*Exercise description:* Copy, word for word, the lines below from the one containing "Viewport: 863px width, 999px height." up to and including the one containing "This screenshot has height=924, width=1306.", with pictures left out.

*Records for this task:*

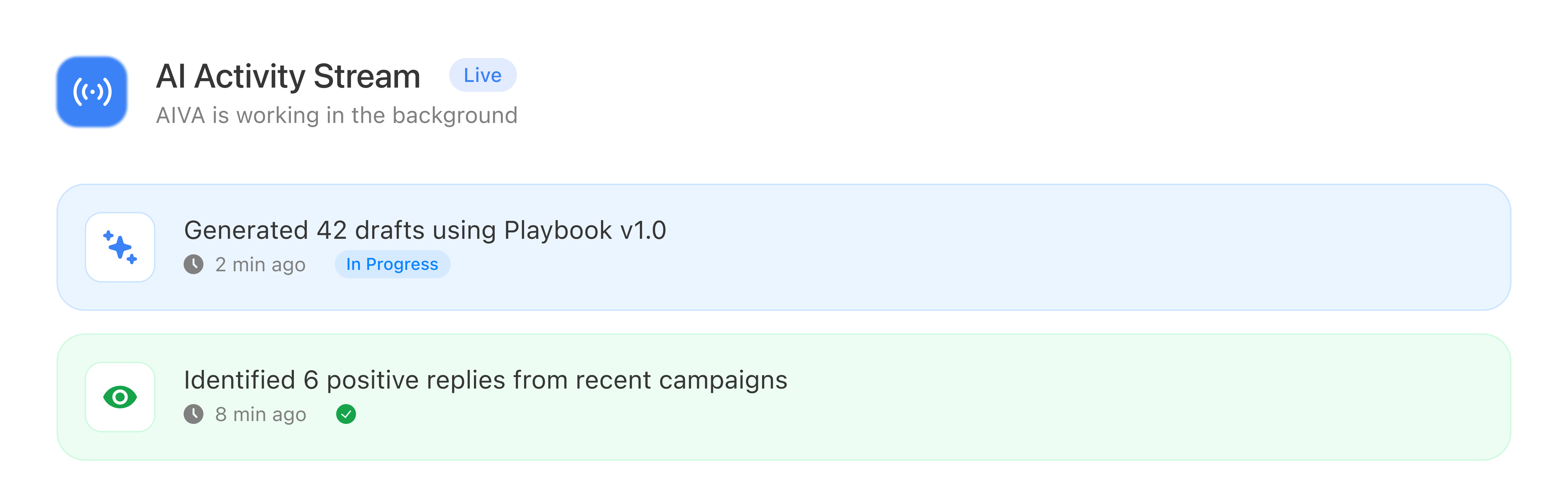Click the green checkmark status icon
The width and height of the screenshot is (1568, 479).
point(346,414)
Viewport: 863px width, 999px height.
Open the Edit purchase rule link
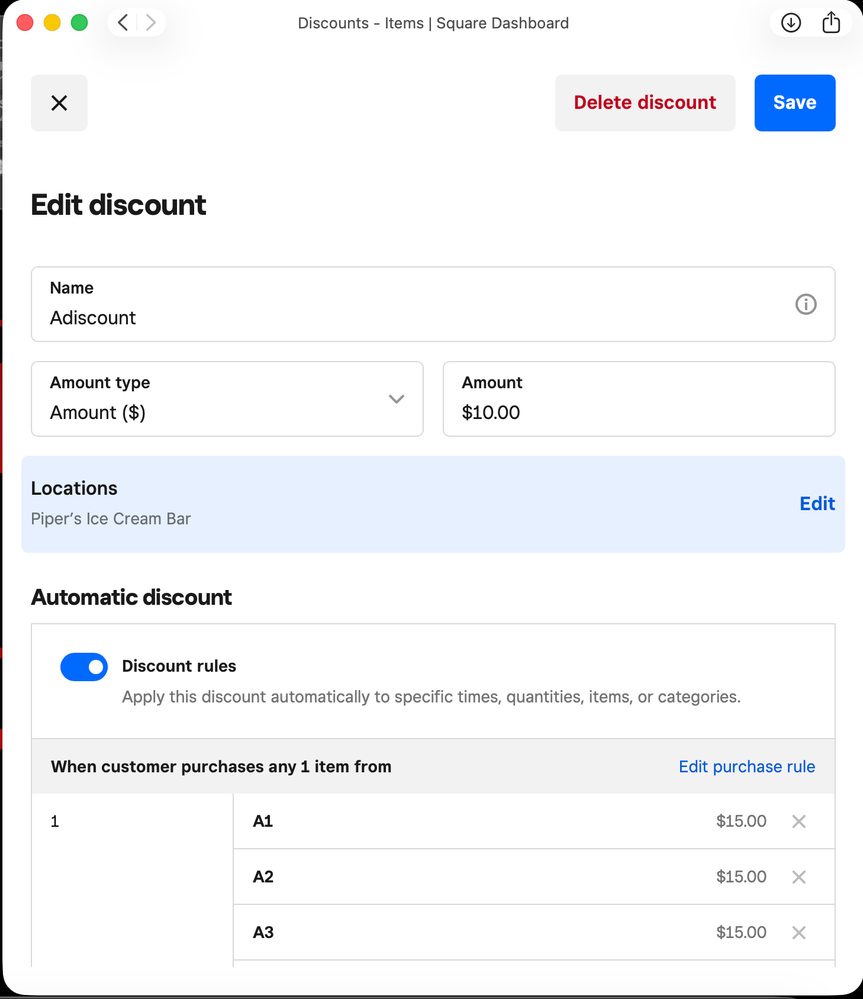[x=746, y=767]
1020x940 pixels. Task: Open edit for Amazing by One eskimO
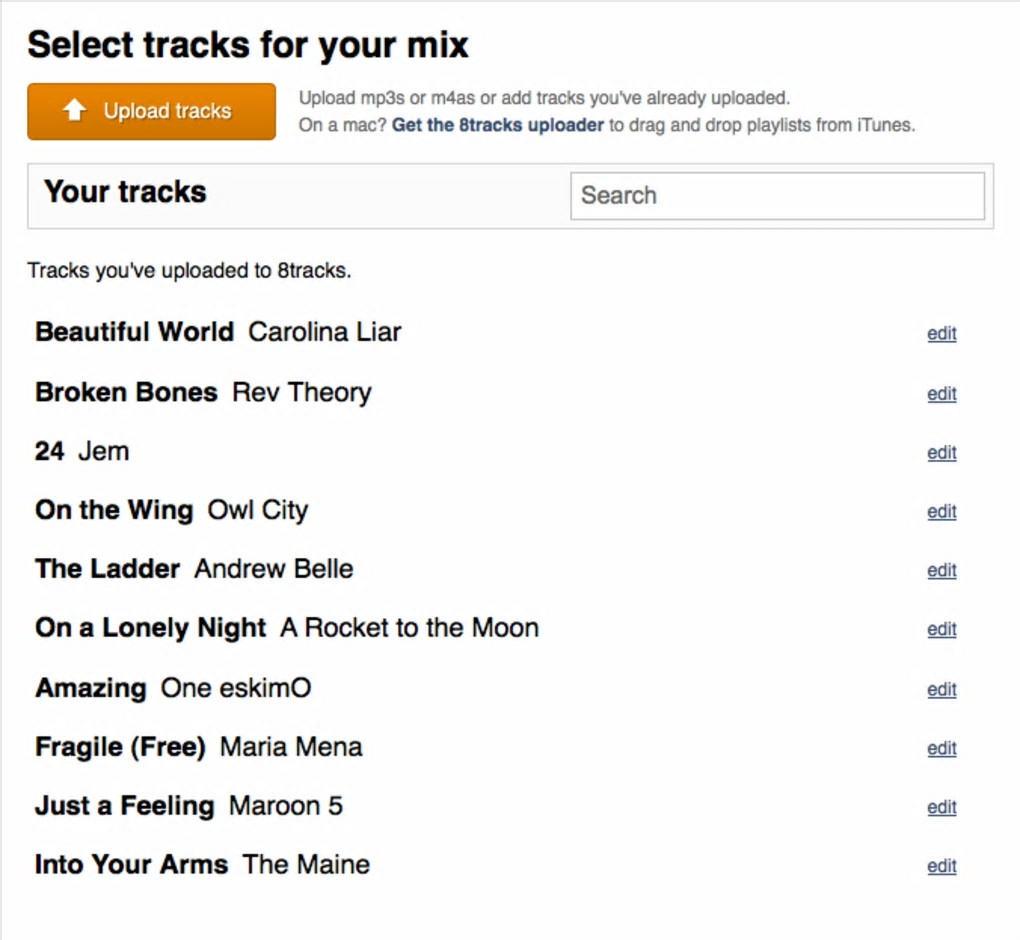(x=941, y=690)
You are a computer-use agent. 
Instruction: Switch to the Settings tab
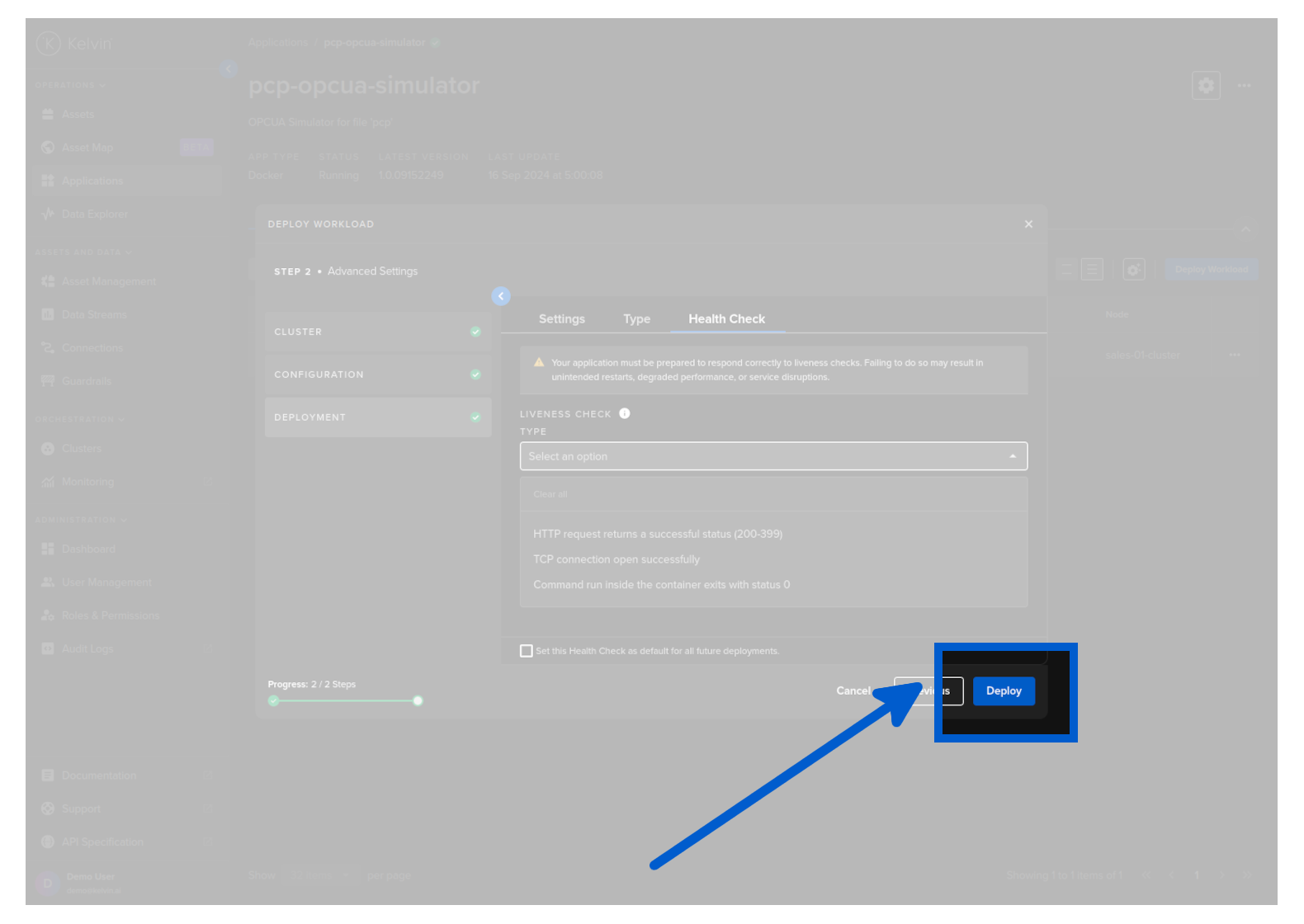561,319
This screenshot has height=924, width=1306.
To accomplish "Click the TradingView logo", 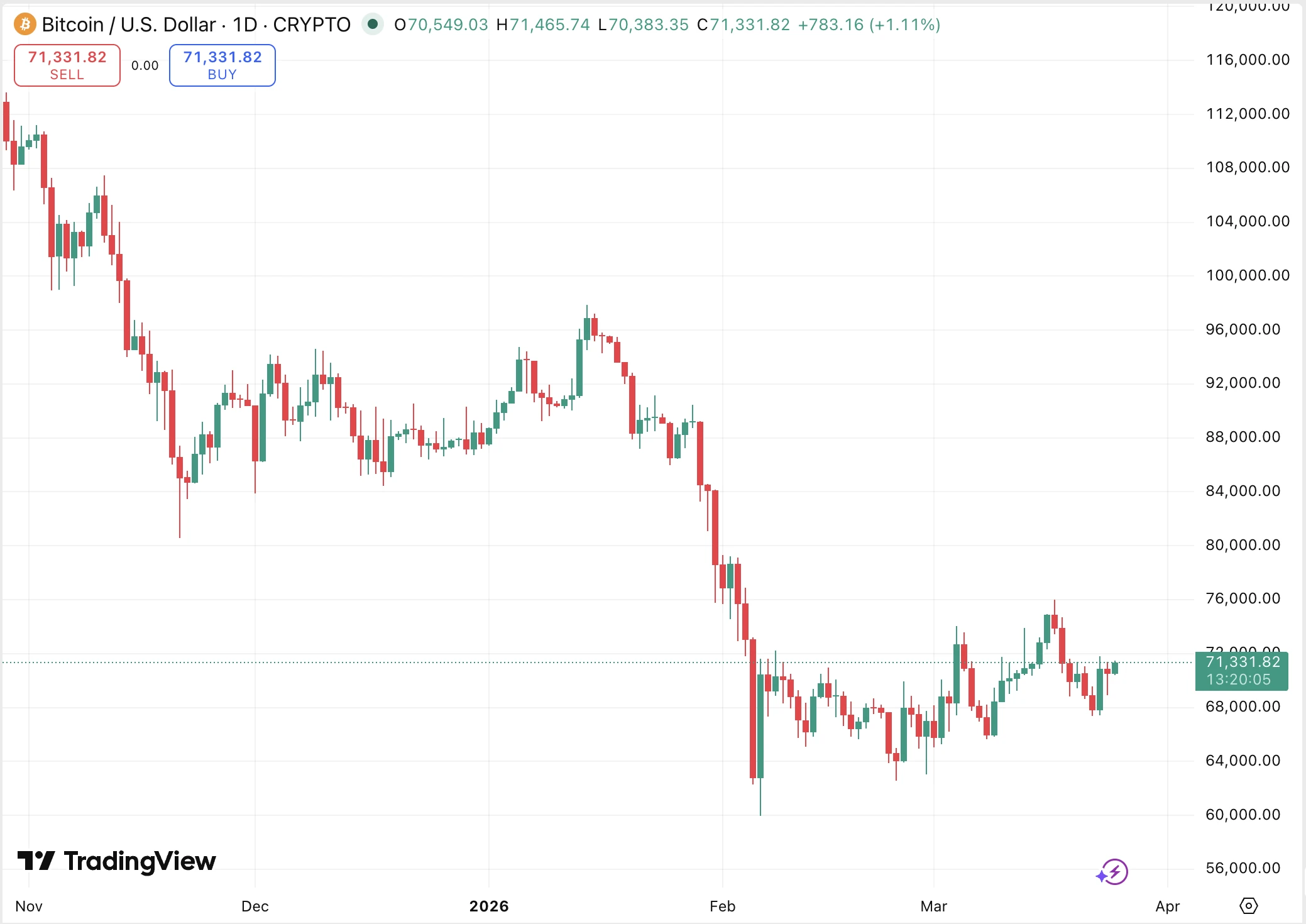I will click(117, 861).
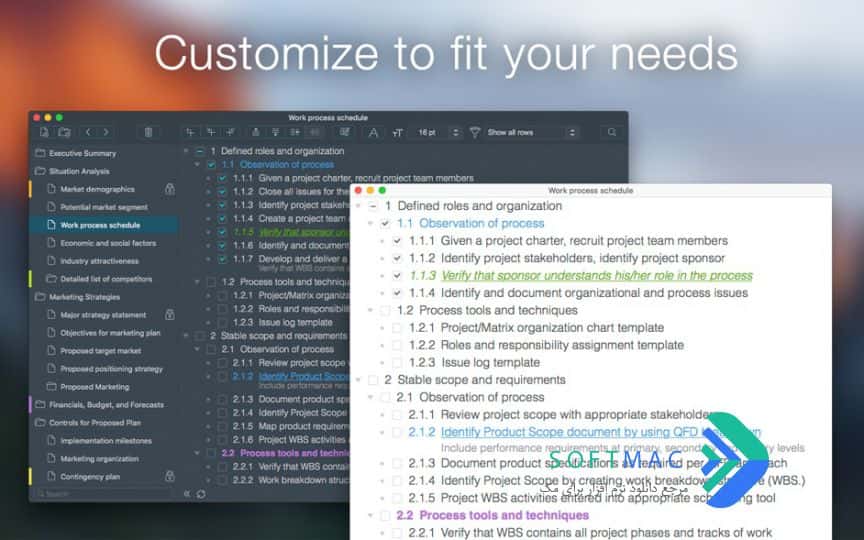Click the search magnifier icon in toolbar

point(612,132)
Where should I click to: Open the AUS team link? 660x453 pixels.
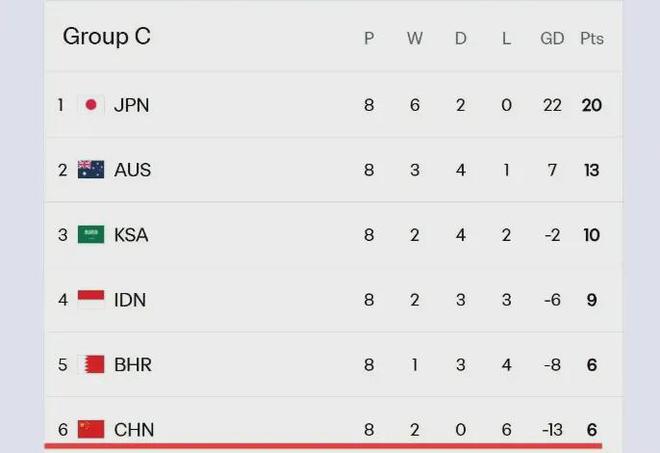click(132, 170)
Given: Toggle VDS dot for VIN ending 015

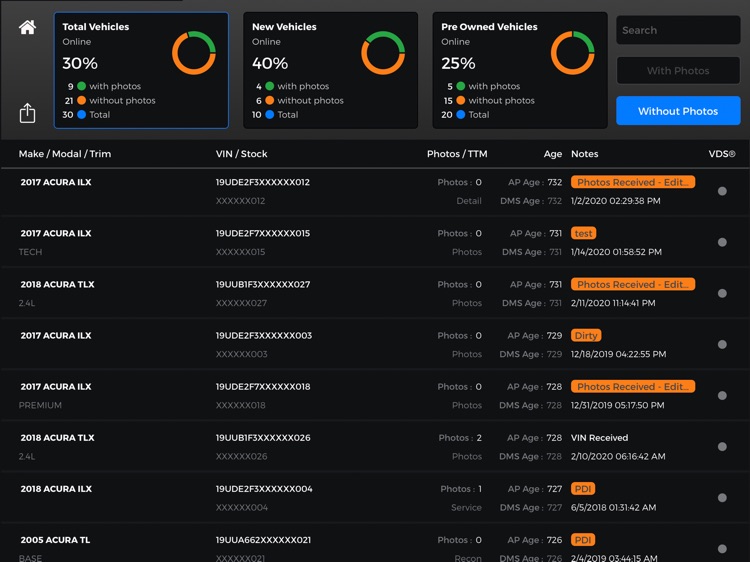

*Response:*
Viewport: 863px width, 999px height.
Open the Edit purchase rule link
[x=746, y=767]
1020x940 pixels. Task: Open edit for Amazing by One eskimO
(x=941, y=690)
You are a computer-use agent. 
Instruction: Switch to the Settings tab
561,319
This screenshot has height=924, width=1306.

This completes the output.